Paper Title
Predictive Task Scheduling Strategies for Cost Optimization in Multi-Cloud Deployments
Abstract
In today's dynamic cloud computing landscape, organizations increasingly rely on multi-cloud deployments to leverage diverse services and mitigate risks associated with vendor lock-in and service outages. However, optimizing resource allocation and minimizing costs across multiple cloud providers pose significant challenges. This paper presents a novel approach to address these challenges through predictive task scheduling strategies tailored for cost optimization in multi-cloud environments.
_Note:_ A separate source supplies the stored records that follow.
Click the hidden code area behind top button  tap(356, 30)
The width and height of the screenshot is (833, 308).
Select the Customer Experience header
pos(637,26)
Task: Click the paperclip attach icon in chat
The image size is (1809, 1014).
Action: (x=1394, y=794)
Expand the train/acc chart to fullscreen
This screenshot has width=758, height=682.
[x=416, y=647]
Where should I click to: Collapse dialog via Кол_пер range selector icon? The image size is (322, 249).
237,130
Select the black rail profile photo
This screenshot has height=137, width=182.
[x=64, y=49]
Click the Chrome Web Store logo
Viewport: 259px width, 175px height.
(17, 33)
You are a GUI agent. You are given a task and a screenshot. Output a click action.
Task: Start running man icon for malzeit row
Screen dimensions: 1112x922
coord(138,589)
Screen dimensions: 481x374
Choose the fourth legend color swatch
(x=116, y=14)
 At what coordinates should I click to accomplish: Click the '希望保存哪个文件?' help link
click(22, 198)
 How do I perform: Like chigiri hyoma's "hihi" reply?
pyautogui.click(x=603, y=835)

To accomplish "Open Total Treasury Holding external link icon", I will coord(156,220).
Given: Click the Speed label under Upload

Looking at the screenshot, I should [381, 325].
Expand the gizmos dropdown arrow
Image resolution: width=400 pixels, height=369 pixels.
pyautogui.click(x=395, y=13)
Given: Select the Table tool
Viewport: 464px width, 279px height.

Leveraging machine learning techniques, our proposed framework analyzes historical data on task executions, resource utilization, and cost metrics to forecast future workload patterns and make informed scheduling decisions. By dynamically allocating tasks across multiple clouds based on predicted resource demands and pricing fluctuations, our approach aims to maximize cost-efficiency while meeting performance requirements. We evaluate the effectiveness of our strategy through extensive simulations and real-world experiments, demonstrating significant cost savings compared to traditional scheduling methods. Our findings underscore the potential of predictive task scheduling in multi-cloud deployments to drive cost optimization and enhance overall resource utilization in cloud computing ecosystems.
Keywords - Predictive, Task Scheduling, Strategies, Cost Optimization, Multi-Cloud Deployments, Cloud Computing, Machine Learning, Resource Allocation, Workload Patterns, Performance, Dynamic, Resource Utilization, Pricing Fluctuations, Simulation, Experiments, Cost Savings, Resource Efficiency.